Entre votos e pecados

Entre votos e pecados

Miguel Arcanjo era, antes de tudo, temente a Deus. Católico fervoroso, praticante, desses de ir à missa todos os domingos e cumprir as orientações dadas pelo padre na homilia ao longo da semana. Seguia as palavras do sacerdote até na hora de votar.

Foi assim quando, há mais ou menos dez anos, parou de vender seu voto. Antes fazia o que o dono da fazenda mandava, mas depois bateu o pé. Lembrava até hoje das palavras na cartilha distribuída na paróquia: “Voto não tem preço, tem consequência”. Achou o termo bonito e tentou descobrir o sentido. O padre explicou que a palavra pomposa queria dizer resultado. “Significa que, se você vender seu voto para um político ladrão, o resultado é que vai ser roubado ainda mais, entendeu?”

Miguel Arcanjo entendia. E passou a dar o voto de graça, para aqueles candidatos mais amigos. Eram tão amigos que às vezes traziam alguns presentes, mas não era por isso que o peão votava. Ficava até indignado quando a mulher sugeria que ele aceitasse o agrado e desse o voto a outro alguém. De jeito nenhum! Era honesto até a alma.

Na eleição deste ano, porém, não havia nenhum candidato amigo na cidade. Um tinha aparecido na TV recebendo dinheiro para aumentar a passagem de ônibus; o outro foi preso por trocar voto por caixão. Na dúvida, correu para a igreja a fim de pegar a cartilha do padre.

“Esse ano tem a Lei da Ficha Limpa, meu filho, que não deixa os políticos que já foram condenados se candidatarem”, explicou o religioso. “Mas mesmo se o candidato não tiver sido condenado, se você tiver certeza de que é corrupto, não deve votar.” Miguel Arcanjo tinha certeza, então não podia votar em nenhum deles. “Mas ninguém deve anular seu voto!”, alertou o sacerdote, para espanto do fiel. “A anulação certamente favorecerá candidatos não indicados para funções tão nobres como a de exercer o poder em nome do povo.”

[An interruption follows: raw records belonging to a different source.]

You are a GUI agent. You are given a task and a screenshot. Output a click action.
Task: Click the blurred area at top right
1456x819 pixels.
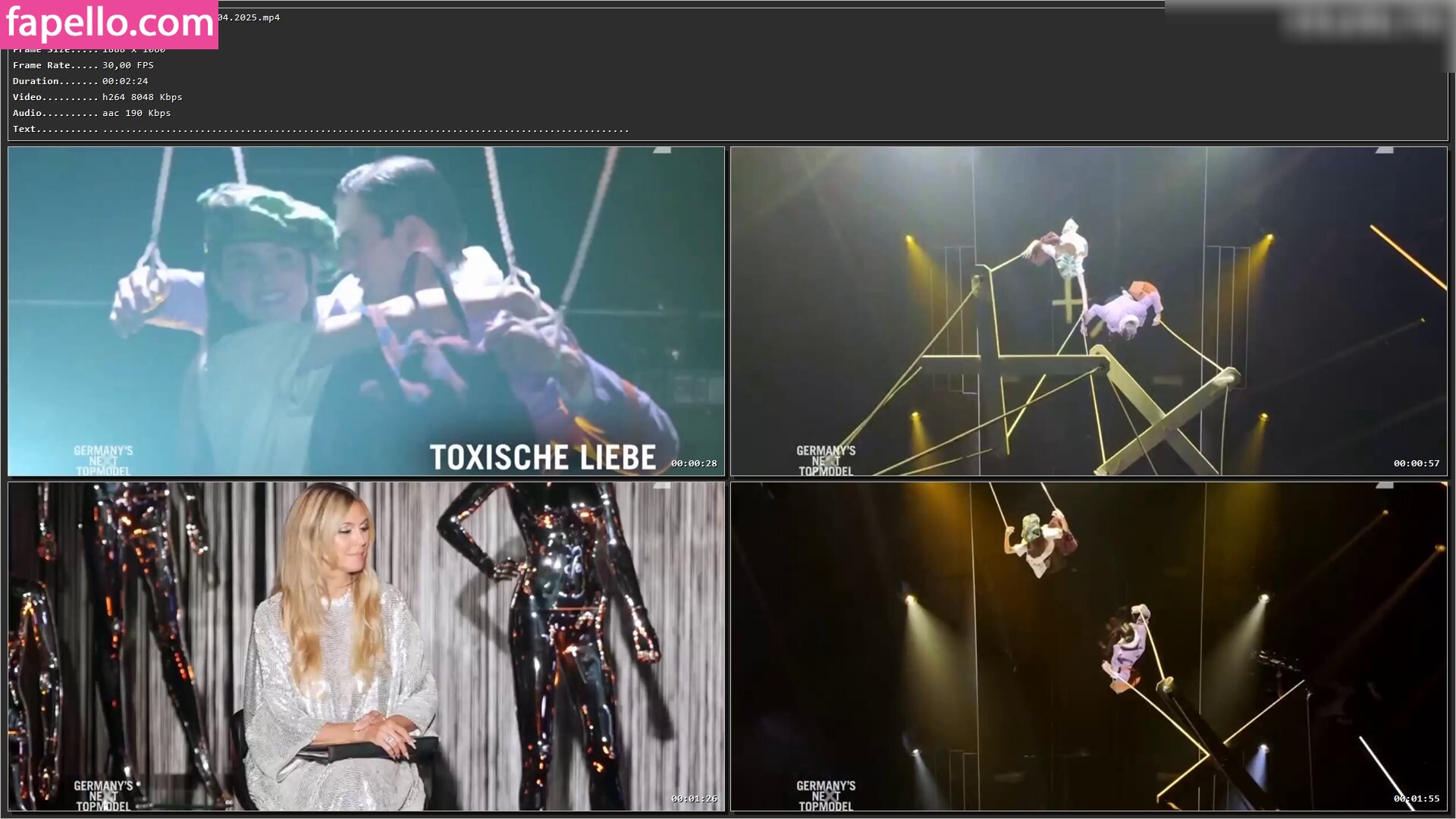1365,23
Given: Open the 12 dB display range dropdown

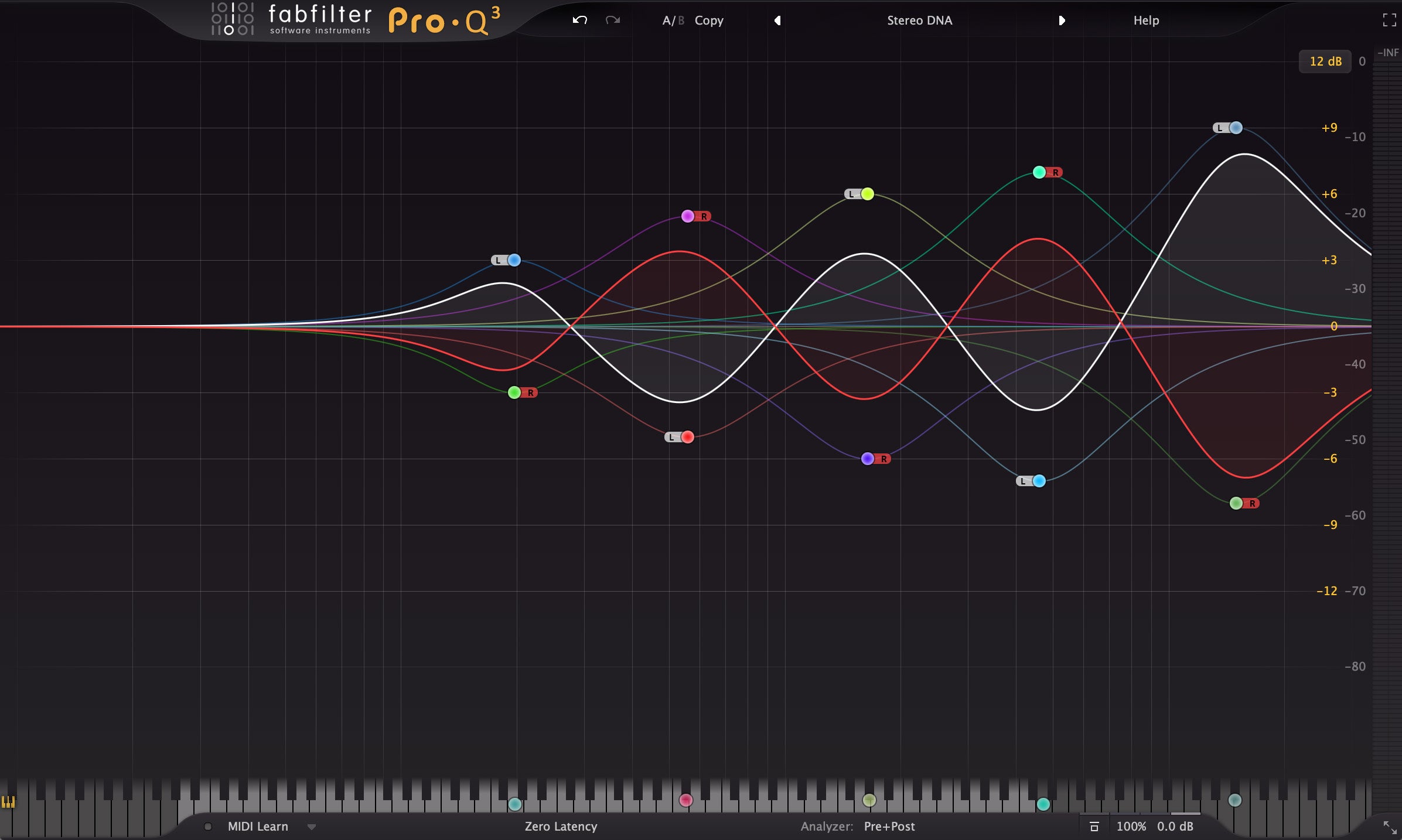Looking at the screenshot, I should (x=1325, y=62).
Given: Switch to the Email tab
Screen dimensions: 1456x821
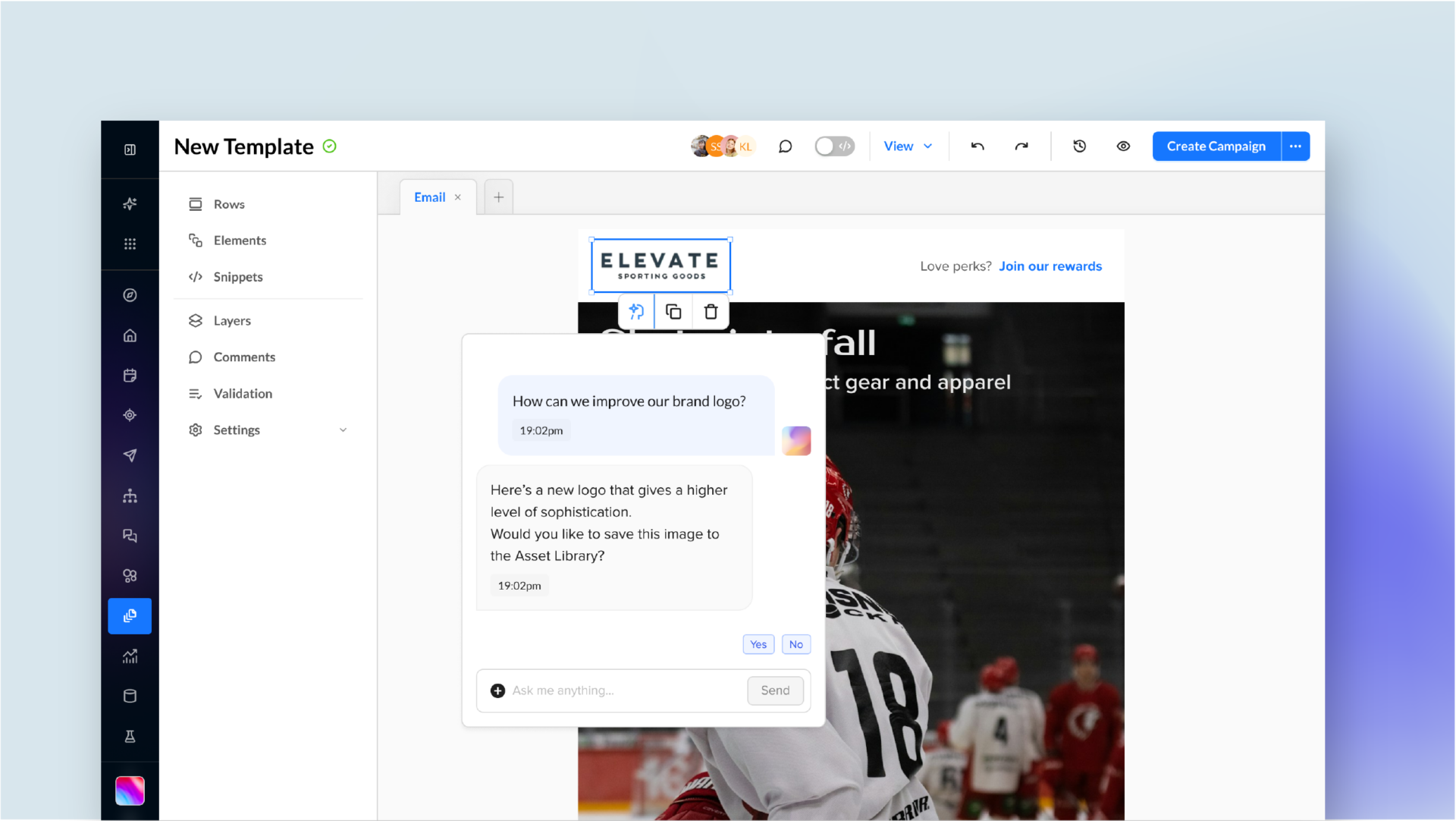Looking at the screenshot, I should click(x=429, y=197).
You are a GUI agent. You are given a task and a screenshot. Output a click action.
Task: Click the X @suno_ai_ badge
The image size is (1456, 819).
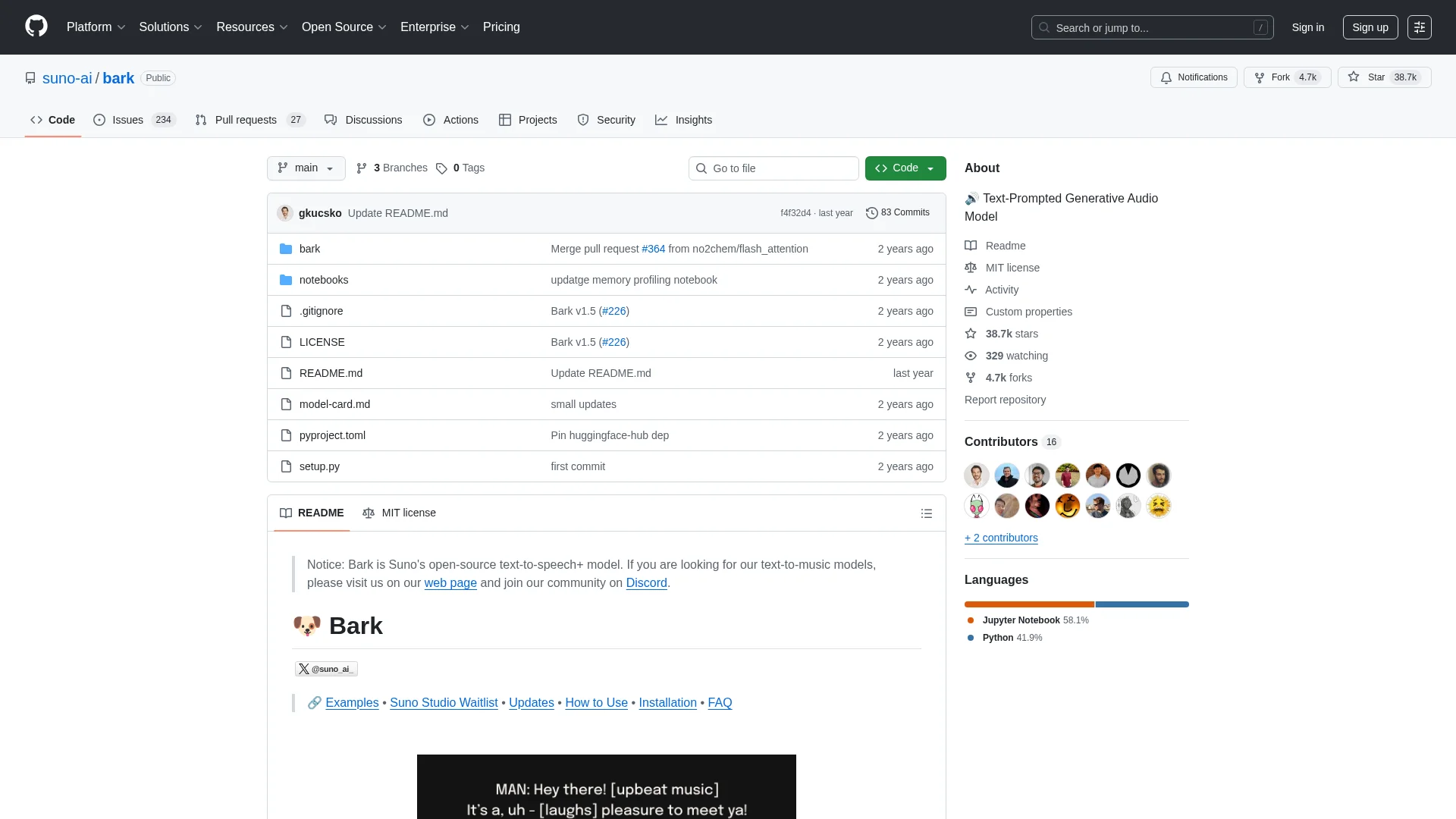326,669
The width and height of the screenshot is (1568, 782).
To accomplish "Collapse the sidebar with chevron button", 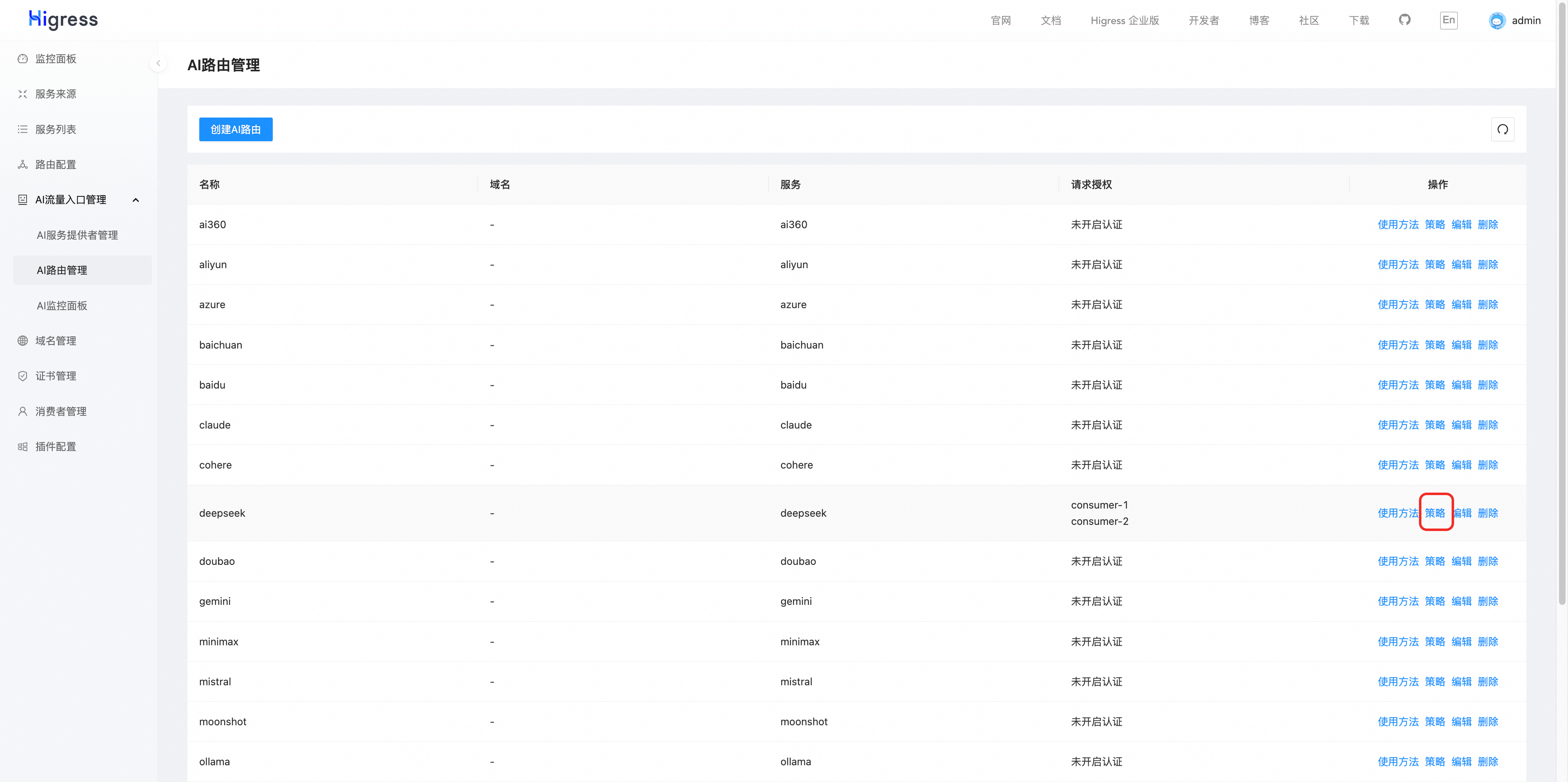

Miguel Arcanjo foi dormir confuso, com uma consciência inconsciente de que vivia seu primeiro drama moral. A consequência de sua dúvida na urna não se sabe; com a graça de Deus voto é secreto. Mas quem nunca tiver pecado que atire a primeira pedra.

Táscia Souza

One Response

  1. Eu vivo num constante drama moral!
    E por mais alerta, vivo pecando! Pois embora analise, a corrupção vem me driblando…

    ótimo!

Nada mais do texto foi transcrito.